The piece begins with a bit of life-and-fame, ends with a summary judgment, and in between visits three of Meredith’s many novels, The Ordeal of Richard Feverel, Henry Richmond, and The Egoist. I have read the last one, hope to read the first, and have doubts about that middle one. The entire essay is about 3,500 words, or close to what I would write if I did a weeklong, five-part survey of Meredith that covered three novels, life-and-fame, etc., etc., although I would not dare employ Woolf’s enormously long paragraphs.

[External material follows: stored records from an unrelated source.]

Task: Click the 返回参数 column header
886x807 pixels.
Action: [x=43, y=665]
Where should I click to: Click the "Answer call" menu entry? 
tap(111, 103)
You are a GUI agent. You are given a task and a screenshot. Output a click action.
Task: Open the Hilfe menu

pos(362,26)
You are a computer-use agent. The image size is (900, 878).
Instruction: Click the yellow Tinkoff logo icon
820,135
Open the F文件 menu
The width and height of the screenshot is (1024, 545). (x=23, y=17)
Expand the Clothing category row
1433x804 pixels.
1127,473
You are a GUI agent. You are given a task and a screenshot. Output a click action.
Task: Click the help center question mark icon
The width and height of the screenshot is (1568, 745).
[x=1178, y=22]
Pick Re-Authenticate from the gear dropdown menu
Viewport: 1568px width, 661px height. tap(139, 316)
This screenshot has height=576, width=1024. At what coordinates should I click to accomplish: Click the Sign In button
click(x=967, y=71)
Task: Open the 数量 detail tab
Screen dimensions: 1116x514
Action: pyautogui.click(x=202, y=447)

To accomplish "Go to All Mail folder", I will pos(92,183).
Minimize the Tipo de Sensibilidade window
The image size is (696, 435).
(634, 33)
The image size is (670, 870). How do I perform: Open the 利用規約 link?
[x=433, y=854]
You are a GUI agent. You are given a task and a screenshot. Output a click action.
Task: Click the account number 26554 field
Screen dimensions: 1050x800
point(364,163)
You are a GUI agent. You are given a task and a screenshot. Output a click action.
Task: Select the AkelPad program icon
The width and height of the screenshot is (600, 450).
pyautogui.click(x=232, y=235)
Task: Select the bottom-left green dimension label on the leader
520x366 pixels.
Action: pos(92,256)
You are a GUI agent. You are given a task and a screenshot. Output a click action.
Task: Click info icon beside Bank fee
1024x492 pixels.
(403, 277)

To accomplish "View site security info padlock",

What does Woolf think is in Meredith's novels? Here’s how the description of Feverel begins:
The style is extremely uneven. Now he twists himself into iron knots; now he lies flat as a pancake. He seems to be of two minds as to his intention. Ironic comment alternates with long-winded narrative. He vacillates from one attitude to another. Indeed, the whole fabric seems to rock a little insecurely.
The reader wondering what Meredith’s novel might be about is still wondering. In the next lines Woolf mentions a baronet, an ancestral home, “great ladies flaunting and swimming; the jolly farmers slapping their thighs,” “whiskers and bonnets.” Honestly, I have no idea what the novel is about. Why should I read it? “[T]he vigour of its intellectual power and its lyrical intensity” – that’s it. The other novels are treated similarly. Meredith is discussed entirely in terms of 1) style (“flamboyancy”) and 2) purpose.
Edmund Wilson was the finest writer of plot summaries I have ever encountered. His pioneering essay on Marcel Proust (in Axel’s Castle, 1931) includes a long summary of the entirety of In Search of Lost Time, ingeniously woven into the fabric of the essay along with interpretation and biography. Wilson is not assuming that his readers know the plot, quite the opposite. The essay is a work of advocacy – read Proust! Read all of it! The meaning of the novel is inseparable from what happens.
He does the same thing with a more straightforward review of a brand new novel, Lady Chatterley’s Lover (in The Shores of Light, 1952, pp. 403-407), although the summation only takes two paragraphs. "We are left with the prospect of the lady and her lover [doing what they do at the conclusion of the book]" – Wilson takes us right though the end of the novel. His purpose, again, is serious. He has to convince readers that Lawrence’s novel, already infamous as a dirty book, is artistically and ethically serious. The “about” of the novel is indispensable.
By contrast, in a pair of short reviews of Willa Cather novels, One of Ours and The Lost Lady (pp. 39-43), Wilson efficiently crams all of the plot he wants into one longish sentence per novel, all the support he needs for his brief discussion of the quality of Cather’s prose and her methods of characterization.
I worry, sometimes, that I am too neglectful of the onerous but necessary duty of summary, that my dutiful readers skim through four days of Salammbô or Barchester Towers with increasing bafflement. Look, one is about a bunch of barbarians besieging an ancient city, and the other is about a turf battle among pampered clergymen – I don’t quite remember which is which, but that’s not my point. The stories in both novels are pleasurable to read, but I’m not convinced that they are terribly interesting to read about, even draped with Wilson’s expert prose, while Trollope’s asides and Flaubert’s earrings give me something to chew on. Every novel has a story. Many novels have excellent stories. Very few have Mrs. Proudie or crucified lions.